A médica sanitarista lamenta que a abordagem ecossistêmica de combate à dengue tenha sido adotada, até aqui, por poucas cidades, entre elas Campinas. Ela considera que o método deveria ser difundido para todo o país, pois do contrário as epidemias da doença continuarão se sucedendo. Mas se a técnica é tão eficaz, por que ela não está sendo incorporada pelo programa nacional conduzido pelo Ministério da Saúde? Na opinião de Lia, isso possivelmente se deve ao fato de o modelo convencional estar enraizado na mente das autoridades federais, que estariam convencidas de que os ajustes sucessivos feitos nos programas oficiais vão trazer bons resultados. “Talvez também haja interesses econômicos com a compra de inseticidas e equipamentos.

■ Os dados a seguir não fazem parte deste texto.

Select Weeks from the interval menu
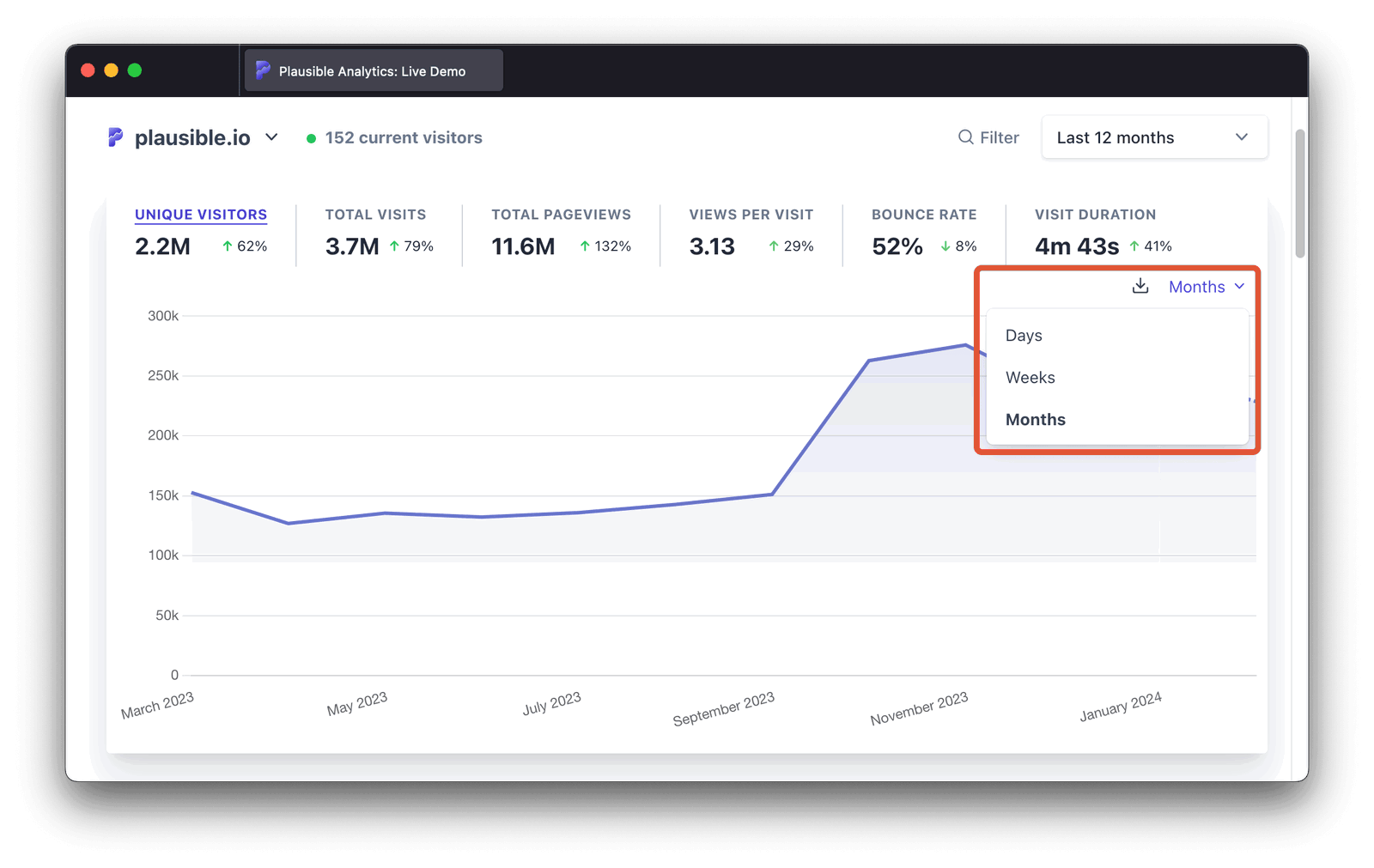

Outro obstáculo é o clientelismo político. Os prefeitos podem contratar agentes de saúde sem concurso para atuar no controle da dengue, e o fumacê dá impressão de que estão fazendo alguma coisa, mas na verdade nunca foi realizada uma avaliação sistemática da efetividade dessas ações”, critica.

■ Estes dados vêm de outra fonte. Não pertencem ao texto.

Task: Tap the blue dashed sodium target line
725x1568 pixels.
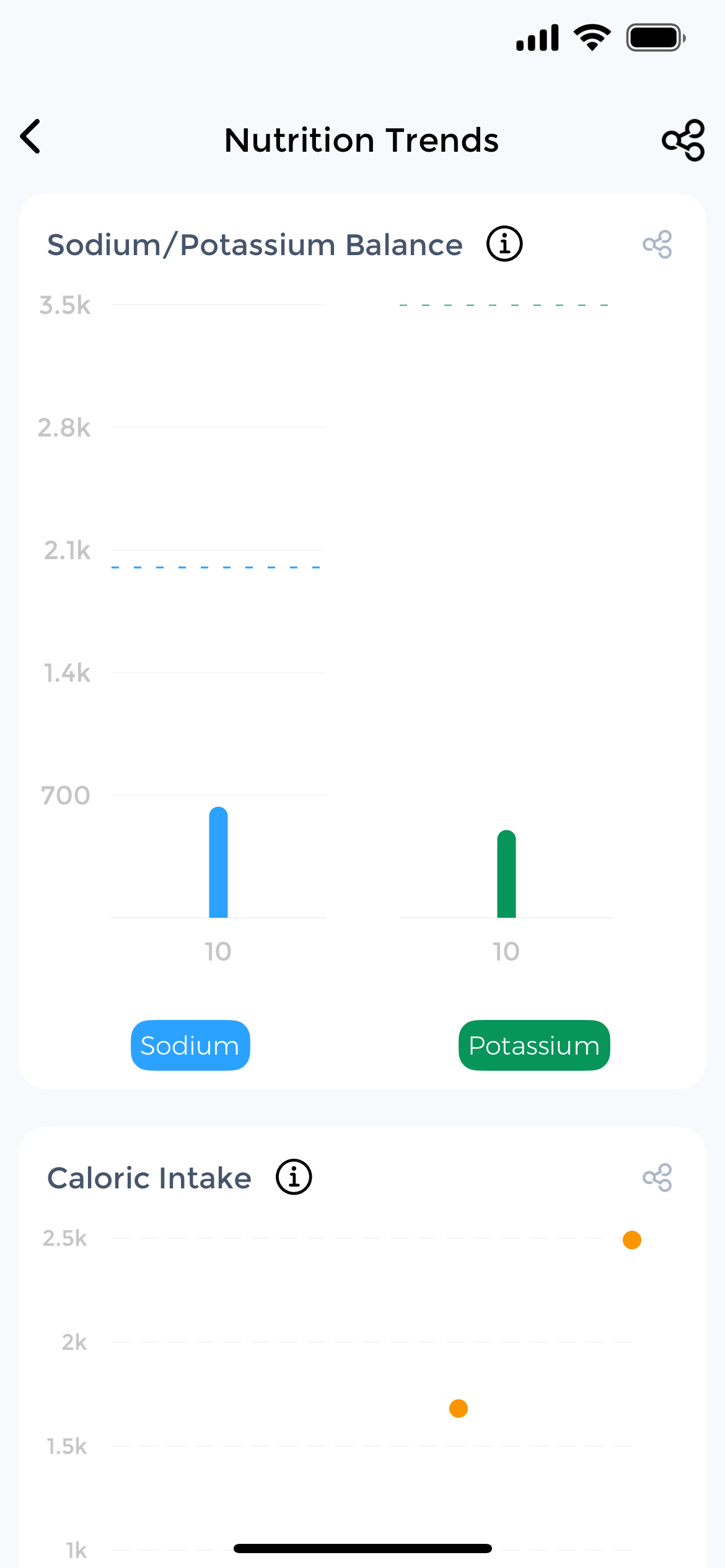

A dengue é uma doença considerada benigna, conforme a pesquisadora da Fiocruz. Segundo ela, o Aedes aegypti faz parte do ecossistema e não pode ser erradicado sob pena de ocorrerem grandes prejuízos ecológicos e de saúde humana. “Nós precisamos aprender a conviver com o mosquito”, afirma. Na entender de Lia, isso se faz por meio do controle da infestação do vetor e do tratamento adequado das pessoas acometidas pela enfermidade. “A dengue pode causar choque hipovolêmico por desidratação, e é isso que complica o quadro da doença. Assim, a melhor forma de tratar o doente é identificar o tipo de vírus, fazer o acompanhamento médico e hidratá-lo precocemente. O autodiagnóstico e automedicação devem ser evitados. Já a dengue hemorrágica nada mais é do que uma complicação da dengue original, e pode ser perfeitamente evitado e tratado se houver o já mencionado controle. Ninguém deveria morrer por infecção de dengue. Em Cuba, onde esse conjunto de medidas já é adotado, ninguém morreu da doença na última epidemia de 2002, quando milhares de pessoas se infectaram”.